▶ **Excerpt provided**
┄┄┄┄┄┄┄┄┄┄┄┄┄┄┄┄┄┄┄┄
Perfect forward secrecy and short certificate expiry allow CAs to delay the adoption of PQAs for key signing until the creation of a quantum computer capable of running Shor’s algorithm on ECC/RSA key sizes is much closer. As long as certificates expire before such a machine exists, PFS ensures no risk to users, assuming key agreement algorithms are secured. Hybrid schemes are already being adopted to do that. There is no quantum moore's law that makes it a forgone conclusion that a quantum machine that can use Shor's algorithm to break modern ECC and RSA will be created. If such a machine is never made (due to sheer difficulty of constructing one), early adoption in key signature algorithms would make everyone suffer from the use of objectively inferior algorithms for no actual benefit.
If the size of key signatures with post quantum key signing had been a motivation for the decision to drop support for OCSP must-staple and my suggestion that adoption of post quantum key signing be delayed as long as possible is in any way persuasive, perhaps that could be revisited?
┄┄┄┄┄┄┄┄┄┄┄┄┄┄┄┄┄┄┄┄
▶ **Given data**
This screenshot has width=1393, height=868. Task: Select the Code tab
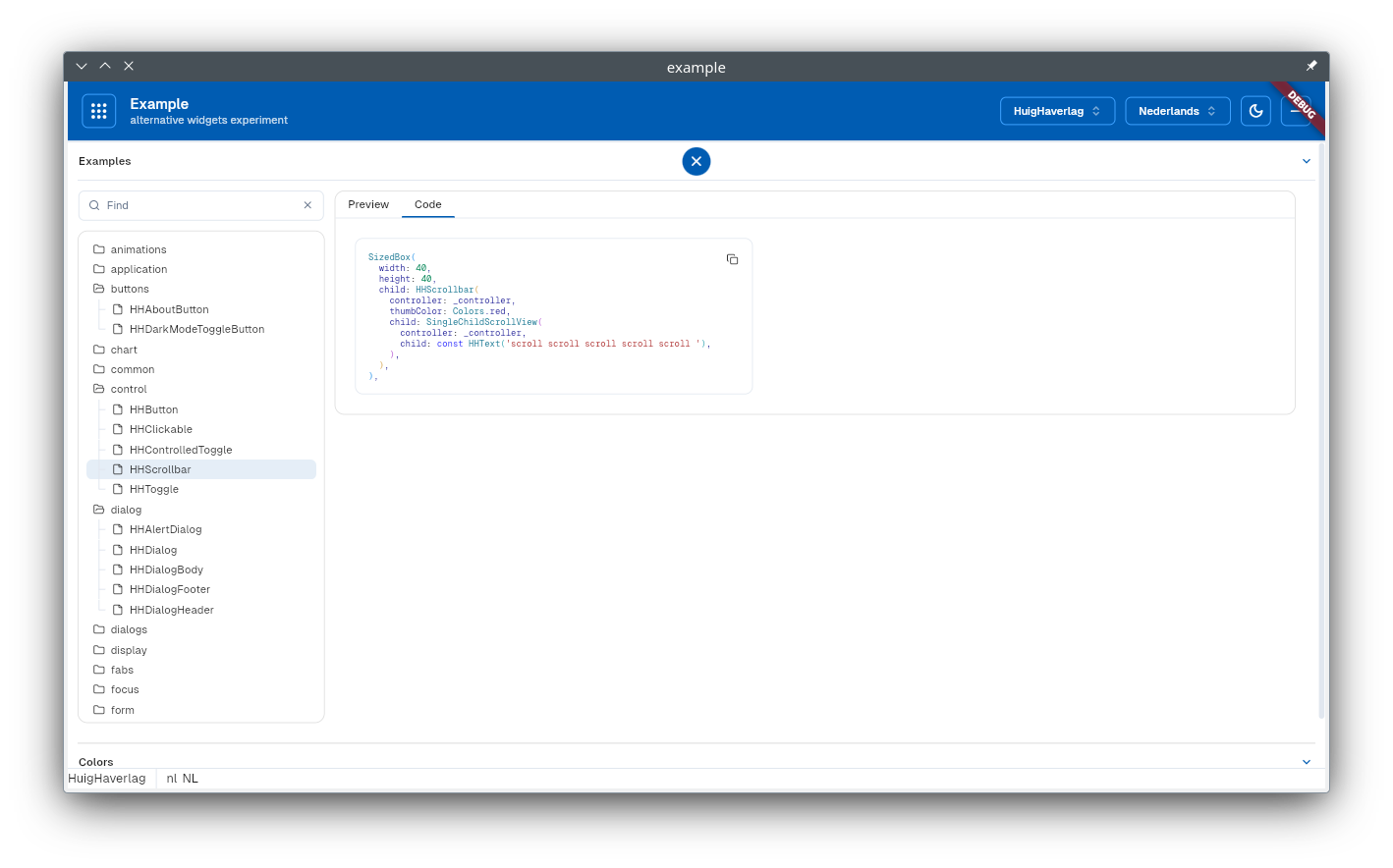(x=427, y=204)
┄┄┄┄┄┄┄┄┄┄┄┄┄┄┄┄┄┄┄┄
▶ **Short task A**
List every abbreviation written in capital letters that appears in the excerpt on post-quantum key signing, in order of first appearance.
▶ **Short task B**
Quote the passage of the excerpt on post-quantum key signing between "If the size" and "could be revisited?", inclusive.

▶ **Result A**
CAs, PQAs, ECC, RSA, PFS, OCSP

▶ **Result B**
If the size of key signatures with post quantum key signing had been a motivation for the decision to drop support for OCSP must-staple and my suggestion that adoption of post quantum key signing be delayed as long as possible is in any way persuasive, perhaps that could be revisited?